__WHAT IS BEING ASKED__.
Match the word "agent". Return each line of the data below where it appears.

-------- TASK INPUTS

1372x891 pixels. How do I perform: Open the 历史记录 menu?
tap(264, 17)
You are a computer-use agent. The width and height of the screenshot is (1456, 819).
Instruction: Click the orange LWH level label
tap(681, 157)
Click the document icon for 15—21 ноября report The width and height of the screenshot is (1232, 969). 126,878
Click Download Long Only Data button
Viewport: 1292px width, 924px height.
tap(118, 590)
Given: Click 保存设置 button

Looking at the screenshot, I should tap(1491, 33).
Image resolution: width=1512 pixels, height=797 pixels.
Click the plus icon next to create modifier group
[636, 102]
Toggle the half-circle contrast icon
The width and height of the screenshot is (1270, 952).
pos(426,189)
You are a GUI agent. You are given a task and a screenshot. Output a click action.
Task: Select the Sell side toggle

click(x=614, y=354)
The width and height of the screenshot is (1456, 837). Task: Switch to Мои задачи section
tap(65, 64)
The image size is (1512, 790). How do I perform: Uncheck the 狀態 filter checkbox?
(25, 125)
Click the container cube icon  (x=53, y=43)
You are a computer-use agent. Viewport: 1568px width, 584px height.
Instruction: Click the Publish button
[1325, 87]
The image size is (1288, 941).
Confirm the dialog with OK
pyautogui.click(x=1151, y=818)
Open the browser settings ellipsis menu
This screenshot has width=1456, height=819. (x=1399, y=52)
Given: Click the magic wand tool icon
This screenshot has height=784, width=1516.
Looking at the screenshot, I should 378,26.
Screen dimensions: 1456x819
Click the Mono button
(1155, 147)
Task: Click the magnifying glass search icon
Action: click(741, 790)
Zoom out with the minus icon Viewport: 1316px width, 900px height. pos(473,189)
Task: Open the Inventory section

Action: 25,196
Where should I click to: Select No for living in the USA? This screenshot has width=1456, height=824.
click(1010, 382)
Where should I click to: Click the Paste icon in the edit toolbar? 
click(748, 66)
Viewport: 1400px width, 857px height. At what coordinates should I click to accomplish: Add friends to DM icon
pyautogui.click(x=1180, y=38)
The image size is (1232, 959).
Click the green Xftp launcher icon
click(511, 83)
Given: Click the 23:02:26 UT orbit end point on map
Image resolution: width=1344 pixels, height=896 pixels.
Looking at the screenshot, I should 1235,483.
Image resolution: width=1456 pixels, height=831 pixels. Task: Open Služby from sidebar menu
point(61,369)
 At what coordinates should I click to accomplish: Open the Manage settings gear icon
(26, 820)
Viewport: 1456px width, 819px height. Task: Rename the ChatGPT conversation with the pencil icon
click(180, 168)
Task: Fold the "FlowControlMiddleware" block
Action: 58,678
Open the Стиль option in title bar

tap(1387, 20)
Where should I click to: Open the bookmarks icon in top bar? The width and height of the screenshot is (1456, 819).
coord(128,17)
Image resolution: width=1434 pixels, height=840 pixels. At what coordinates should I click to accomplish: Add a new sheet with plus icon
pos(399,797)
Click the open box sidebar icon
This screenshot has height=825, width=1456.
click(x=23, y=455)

----------------

__ANSWER BOX__.
You are a computer-use agent. The width and height of the screenshot is (1456, 819).
You are a GUI agent. You are given a task and a screenshot. Output a click action.
You are a computer-use agent. Viewport: 1568px width, 584px height.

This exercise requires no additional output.